TREAT others ‘JUSTLY’ in GODLY FEAR: Now these are the last words of David. Thus says David the son of Jesse; thus says the man raised up on high, the anointed of the God of Jacob, and the sweet Psalmist of Israel: "The Spirit of the Lord spoke by me, and His word was on my tongue. The God of Israel said, the Rock of Israel spoke to me: 'He who rules over men must be just, ruling in the fear of God'". (2 Sam. 23:1-3)
The opening lines of this chapter reveals that this is King David’s valedictory address to his people as he imitates the great patriarchs like Jacob (Gen. 49:1–27) and Moses (Deut. 33:1–29) before him. These may be the last literary or poetic words of David, but the exact significance of his last words is yet to be understood properly. In his final address, David recognized his own role as the anointed king (v. 1), one to and through whom God had communicated revelation (vv. 2–3) to the people of Israel.

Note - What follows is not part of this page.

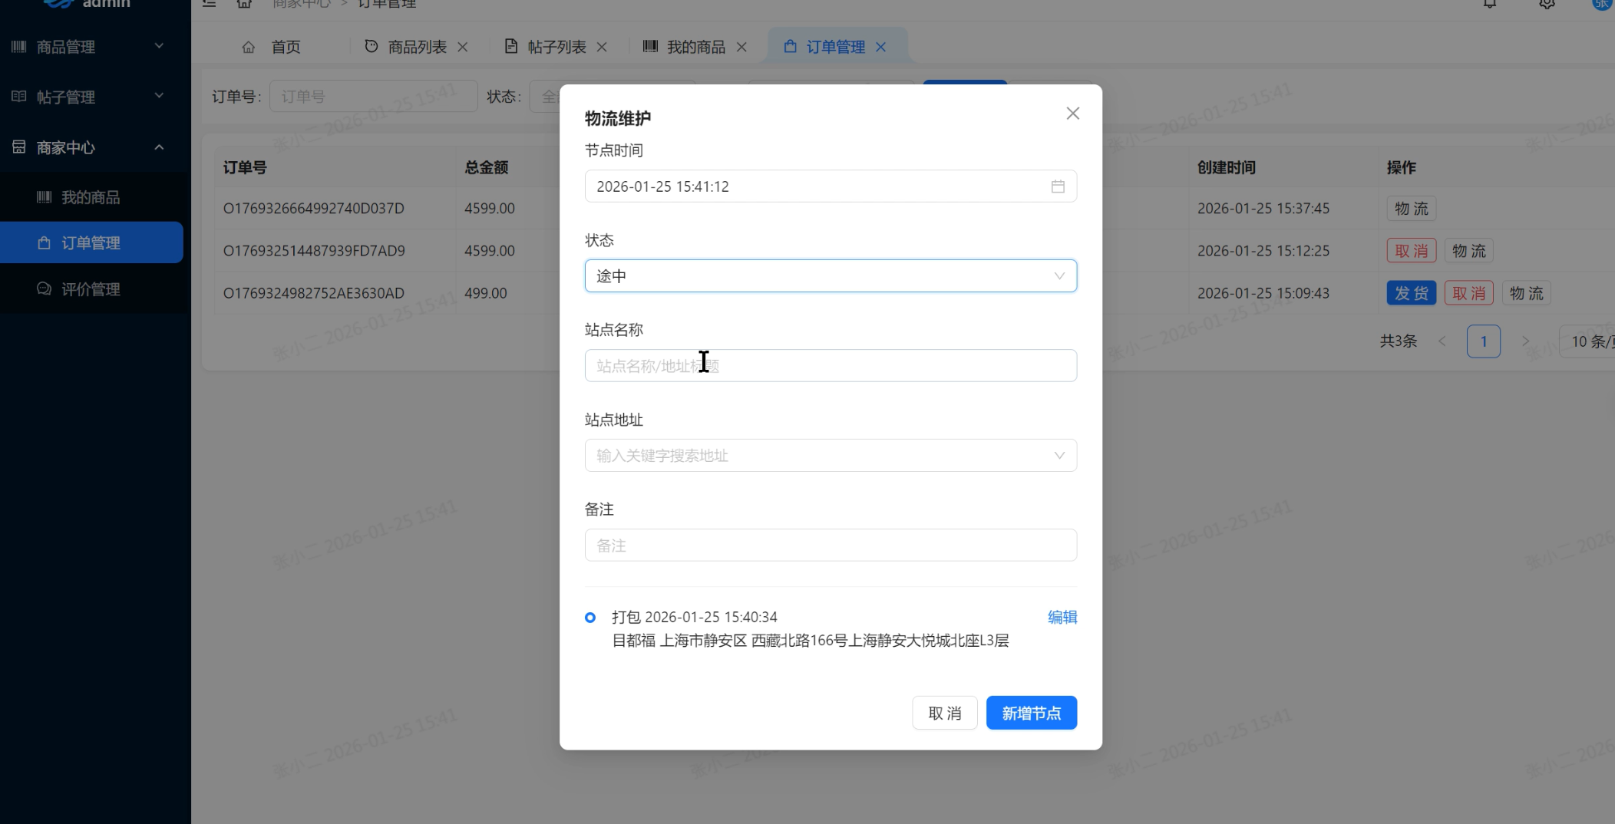The width and height of the screenshot is (1615, 824).
Task: Click the home icon in breadcrumb bar
Action: (x=244, y=4)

We may recall that earlier in his reign, King David had written a long psalm about the victories that God had granted to him throughout his eventful life (example, 2 Samuel 22). Now, when he comes to the end of his life, David writes a beautiful short poem about people in leadership and authority like kings. One of the first requirements is that leaders must be called of God and empowered by Him to discharge their functions honorably (v. 1). They must be taught the Word of God by the Spirit of God (v. 2). They must be people of character who fear God as they are ruling on behalf of God (vv. 3–4).

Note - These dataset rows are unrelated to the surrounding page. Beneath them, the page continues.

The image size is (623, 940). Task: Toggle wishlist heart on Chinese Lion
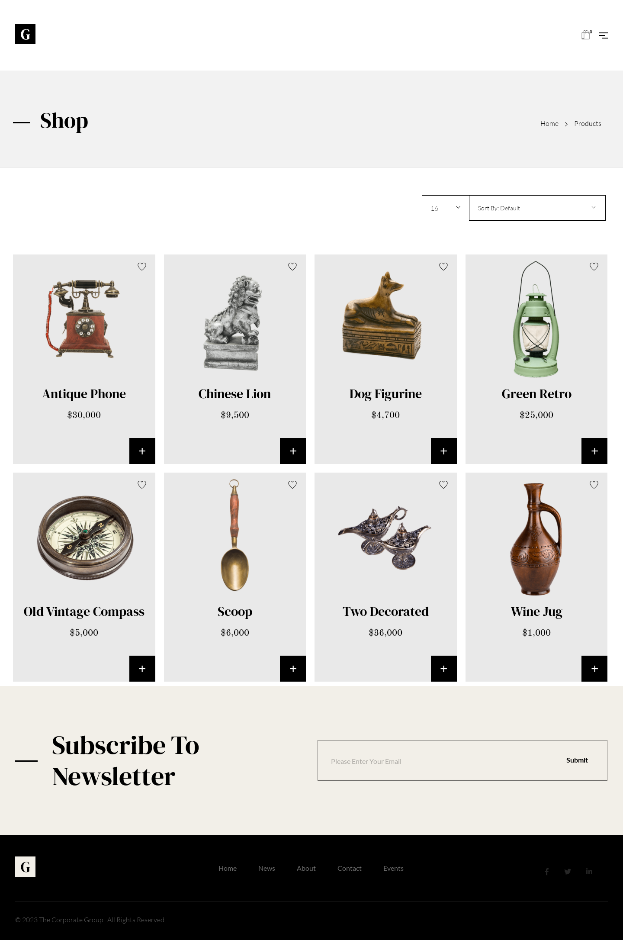click(292, 267)
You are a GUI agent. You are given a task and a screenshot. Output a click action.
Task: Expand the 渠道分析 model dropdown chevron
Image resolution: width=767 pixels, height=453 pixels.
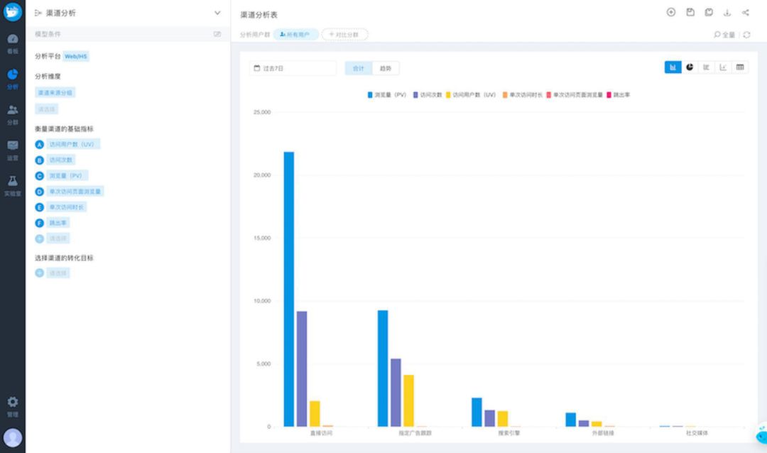[x=217, y=13]
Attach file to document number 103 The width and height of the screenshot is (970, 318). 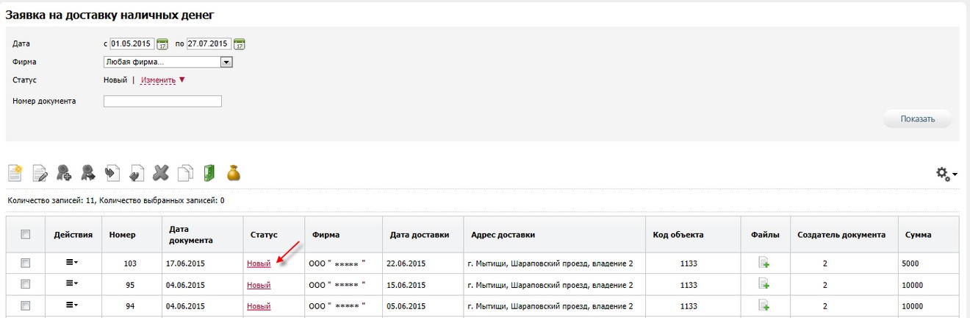tap(764, 263)
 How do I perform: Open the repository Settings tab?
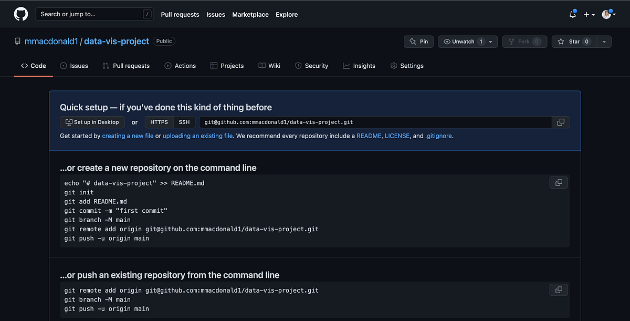click(407, 66)
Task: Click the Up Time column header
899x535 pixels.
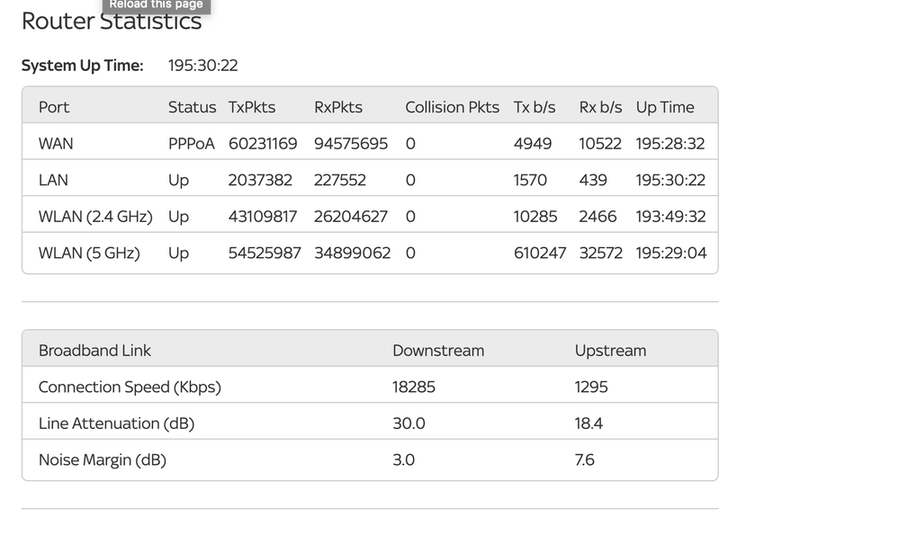Action: click(x=665, y=107)
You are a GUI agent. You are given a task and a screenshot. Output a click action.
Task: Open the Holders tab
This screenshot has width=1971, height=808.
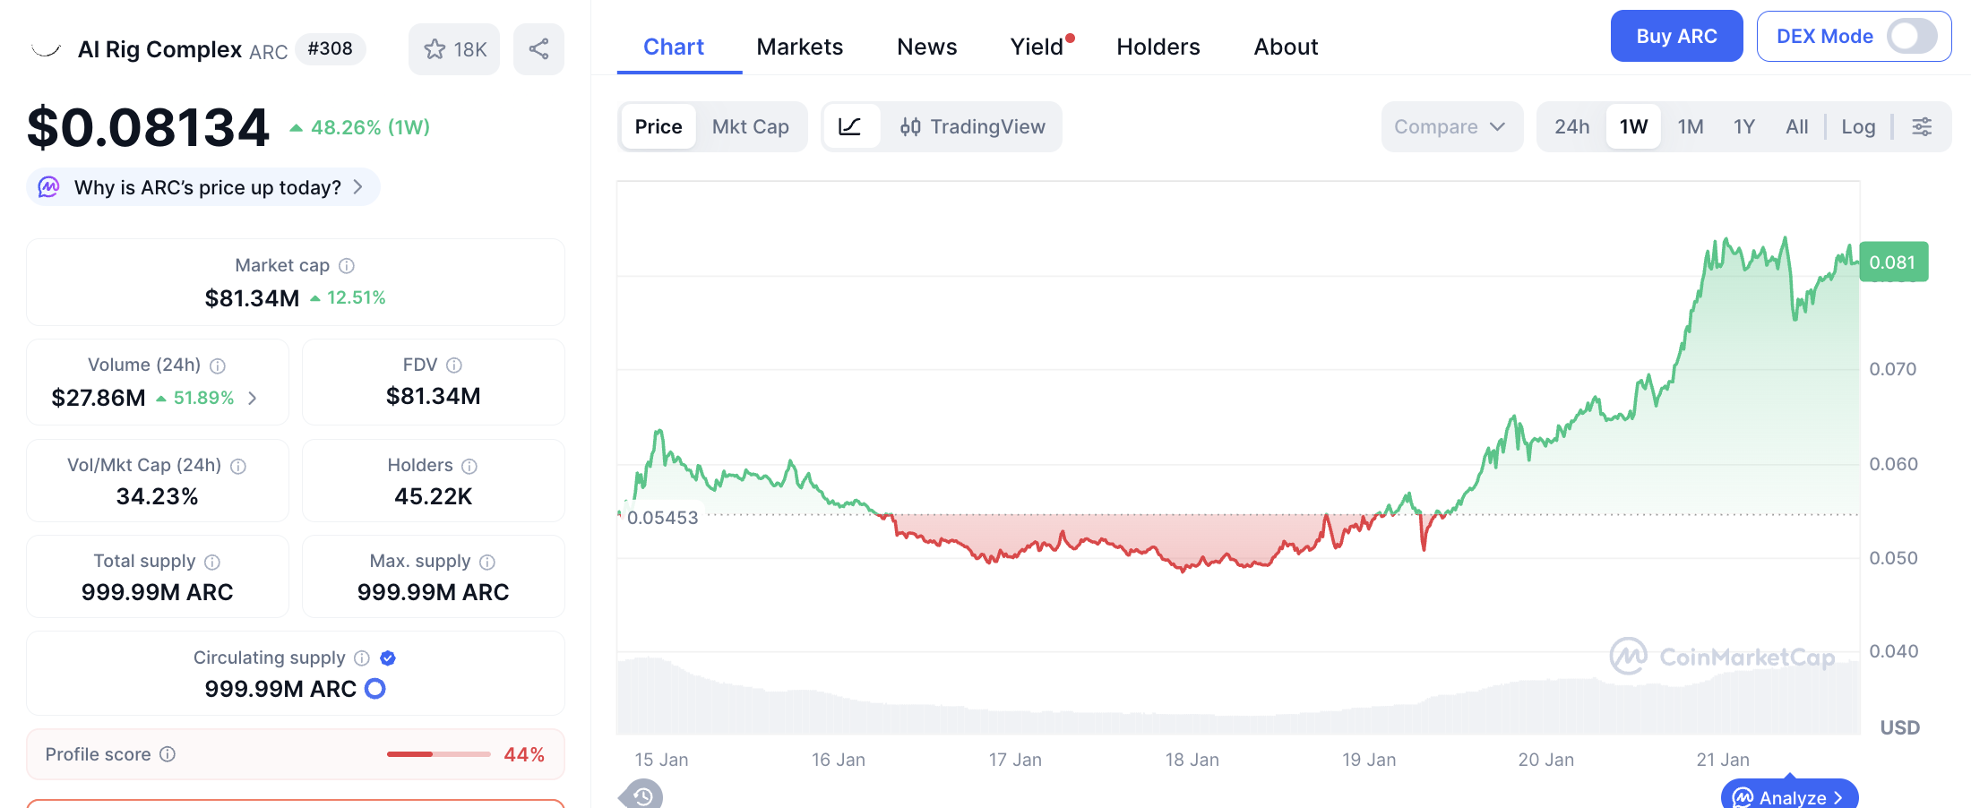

During his final burst of poetic exuberance, David recalls his humble origins as a son of Jesse, whom God had graciously and sovereignly exalted to the throne of Israel as the second king. David also addresses himself as the sweet psalmist of Israel. This is no exaggeration as 73 out of the total 150 psalms are attributed to David by their title text. These poetic words also testify to the truth that the Spirit of the Lord spoke through David and enabled him to pen these beautiful songs. There is no other person in the Scriptures, who is more closely associated with the worship of the Lord than King David, and his words were inspired poetry by God as described here: "For there is not a word on my tongue, but behold, O Lord, You know it altogether" (Psalms 139:4).
In his final poetic expression, David voices God’s expectations for rulers and people in authority. The function of the king was to ennoble the people as he presented to them the refreshing will of God. David takes the voice of a prophet, presenting a King who rules in justice, in the fear of God, and like the light of the morning. As a forerunner to this just Messiah, David must be just, ruling in the fear of God as God’s representative king (vs. 3).
Let us realize today that our Lord Jesus Christ has "loved us and washed us from our sins in His own blood, and has made us kings and priests to His God and Father" (Rev. 1:5-6). We are part of "a royal priesthood" (1 Pet. 2:9) who are called to proclaim the praises of Him who has called us out of darkness into His marvelous light. Just like David declared, we too must treat others justly as we walk daily in godly fear and humbly before God!